> ACTIVITY:
Please retype the listing below without a single change.

> DATA RECORDS:
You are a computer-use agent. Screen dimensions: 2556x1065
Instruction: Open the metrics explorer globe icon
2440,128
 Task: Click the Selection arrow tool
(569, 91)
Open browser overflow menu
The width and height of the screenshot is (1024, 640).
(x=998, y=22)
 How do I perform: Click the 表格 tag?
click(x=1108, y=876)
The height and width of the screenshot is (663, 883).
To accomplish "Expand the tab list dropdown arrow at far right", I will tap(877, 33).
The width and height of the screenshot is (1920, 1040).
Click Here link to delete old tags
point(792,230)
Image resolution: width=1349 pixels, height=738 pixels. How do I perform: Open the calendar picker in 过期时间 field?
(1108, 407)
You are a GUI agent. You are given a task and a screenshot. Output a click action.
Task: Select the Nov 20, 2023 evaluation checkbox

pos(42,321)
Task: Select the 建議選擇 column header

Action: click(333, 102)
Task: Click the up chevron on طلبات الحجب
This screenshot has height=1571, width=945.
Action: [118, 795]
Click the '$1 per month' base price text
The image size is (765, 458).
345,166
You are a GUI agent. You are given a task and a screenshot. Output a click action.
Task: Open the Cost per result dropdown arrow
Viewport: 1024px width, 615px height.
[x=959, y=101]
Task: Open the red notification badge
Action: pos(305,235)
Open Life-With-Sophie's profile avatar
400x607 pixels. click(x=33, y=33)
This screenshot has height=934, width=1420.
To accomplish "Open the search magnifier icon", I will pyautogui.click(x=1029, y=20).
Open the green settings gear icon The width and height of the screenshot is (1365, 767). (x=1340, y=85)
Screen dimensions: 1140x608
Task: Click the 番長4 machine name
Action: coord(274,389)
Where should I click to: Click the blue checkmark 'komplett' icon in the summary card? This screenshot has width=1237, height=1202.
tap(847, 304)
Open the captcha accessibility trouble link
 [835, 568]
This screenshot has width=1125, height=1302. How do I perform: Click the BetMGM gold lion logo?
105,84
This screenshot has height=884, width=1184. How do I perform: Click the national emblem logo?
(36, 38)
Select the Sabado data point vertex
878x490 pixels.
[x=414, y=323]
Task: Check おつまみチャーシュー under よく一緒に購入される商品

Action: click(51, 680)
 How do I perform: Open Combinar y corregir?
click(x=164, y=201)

> RESULT OF THE EXERCISE:
You are a computer-use agent. Screen dimensions: 2556x1065
Instruction: Open the metrics explorer globe icon
2440,128
 Task: Click the Selection arrow tool
(569, 91)
Open browser overflow menu
The width and height of the screenshot is (1024, 640).
(x=998, y=22)
 How do I perform: Click the 表格 tag?
click(x=1108, y=876)
The height and width of the screenshot is (663, 883).
To accomplish "Expand the tab list dropdown arrow at far right", I will tap(877, 33).
The width and height of the screenshot is (1920, 1040).
Click Here link to delete old tags
point(792,230)
Image resolution: width=1349 pixels, height=738 pixels. How do I perform: Open the calendar picker in 过期时间 field?
(1108, 407)
You are a GUI agent. You are given a task and a screenshot. Output a click action.
Task: Select the Nov 20, 2023 evaluation checkbox

pos(42,321)
Task: Select the 建議選擇 column header

Action: click(333, 102)
Task: Click the up chevron on طلبات الحجب
This screenshot has height=1571, width=945.
Action: [118, 795]
Click the '$1 per month' base price text
The image size is (765, 458).
345,166
You are a GUI agent. You are given a task and a screenshot. Output a click action.
Task: Open the Cost per result dropdown arrow
Viewport: 1024px width, 615px height.
[x=959, y=101]
Task: Open the red notification badge
Action: pos(305,235)
Open Life-With-Sophie's profile avatar
400x607 pixels. click(x=33, y=33)
This screenshot has height=934, width=1420.
To accomplish "Open the search magnifier icon", I will pyautogui.click(x=1029, y=20).
Open the green settings gear icon The width and height of the screenshot is (1365, 767). (x=1340, y=85)
Screen dimensions: 1140x608
Task: Click the 番長4 machine name
Action: coord(274,389)
Where should I click to: Click the blue checkmark 'komplett' icon in the summary card? This screenshot has width=1237, height=1202.
tap(847, 304)
Open the captcha accessibility trouble link
 [835, 568]
This screenshot has width=1125, height=1302. How do I perform: Click the BetMGM gold lion logo?
105,84
This screenshot has height=884, width=1184. How do I perform: Click the national emblem logo?
(36, 38)
Select the Sabado data point vertex
878x490 pixels.
[x=414, y=323]
Task: Check おつまみチャーシュー under よく一緒に購入される商品

Action: click(51, 680)
 How do I perform: Open Combinar y corregir?
click(x=164, y=201)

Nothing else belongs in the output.